Dying with Rabbit Brush



About six years ago I got it in my head that I wanted to dye with native plants. It was September and the hills were golden with rabbit brush in bloom. I drove my car up the hill behind us to an area that seemed especially colorful and began cutting and bagging. Our guild’s annual retreat, two days of camping in the group area at our country campground, was the following weekend so for extra measure, I also bagged some Mormon Tea. I dragged all of it and a couple of five galloon buckets down to the campground on Saturday. I had to work the next day so couldn’t spend the night but thought one day would be enough time for this experiment.

I had no idea about mordant, but Laura Cunningham loved to dye things and overdye them too, and was bringing all of her pots, burners and dye supplies. We mordanted in the dye bath so only used one pot. I had two pounds of border Leicester that I wanted to dye, and I put the first pound in the rabbit brush dye. At the end of the hour, the bath was nearly exhausted so we weighed out the Mormon Tea and added it to the pot. The second pound of wool went in that bath. Neither pound spent more than an hour in the dye bath. And that’s all the record keeping I did.
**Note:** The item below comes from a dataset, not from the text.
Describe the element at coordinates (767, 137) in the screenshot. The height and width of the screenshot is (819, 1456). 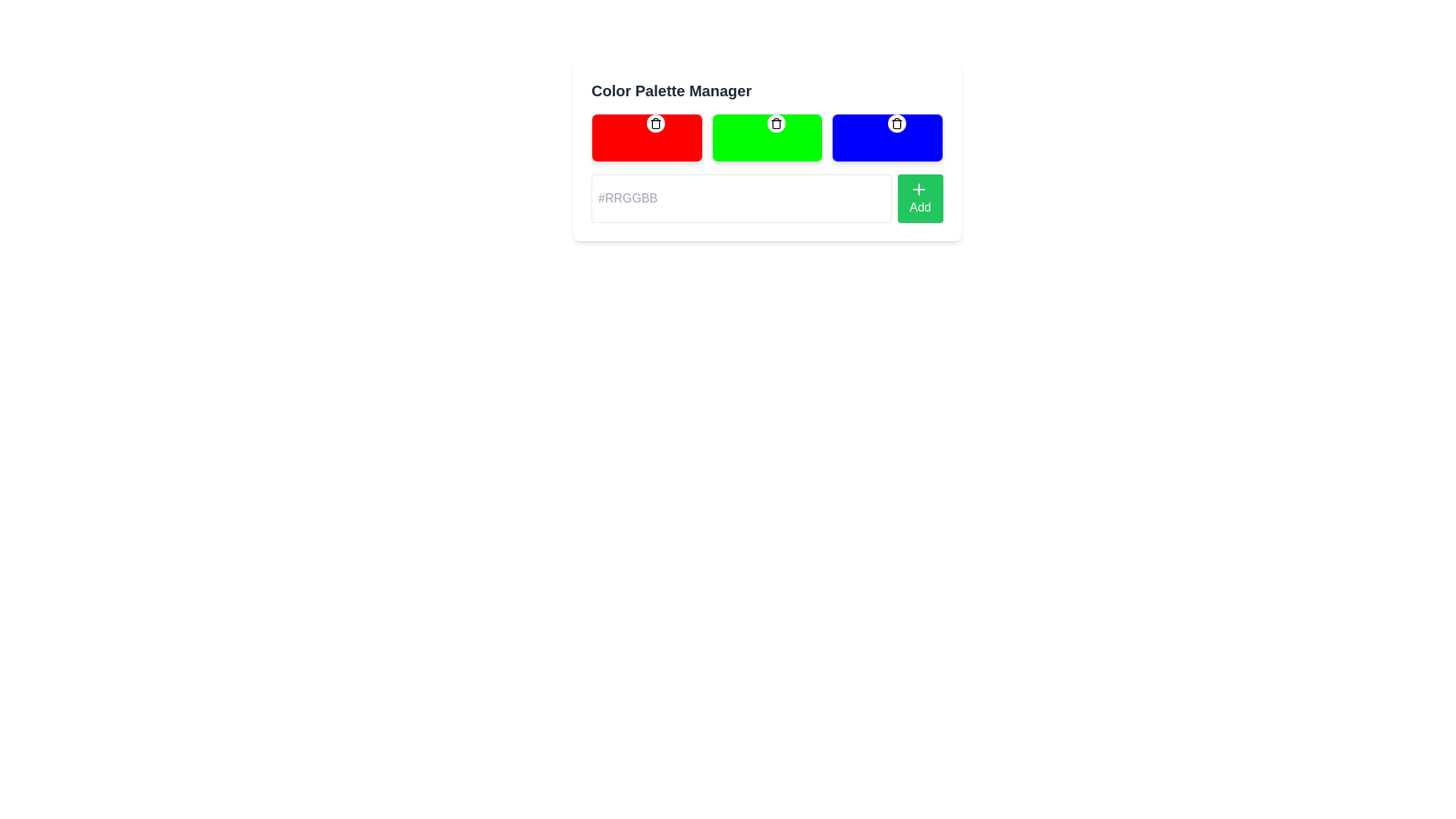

I brought the wool home wet and after it dried, processed it on my Patrick Greene Deb Deluxe drum carder. Neither color was very interesting and the ephedra was especially dreadful, looking like it was dyed in urine. I found it harder and harder to make me spin it, especially since the resulting yarn was so disinteresting. Over the years, skeins of this would find their way into other peoples dye pots, providing me with odd colors but very useful for knitting in hats – well, most of them. I am now down to the last couple of bumps of the rabbit brush. I’ve been working for the last couple of weeks on getting all of it spun up for a dye day on the 4th of July. What better way to spend a firecracker day?! This morning I collected two pounds of lupine blooms and stems and am stewing them on a propane burner in the yard as I write this. I will keep a record this time – more to follow.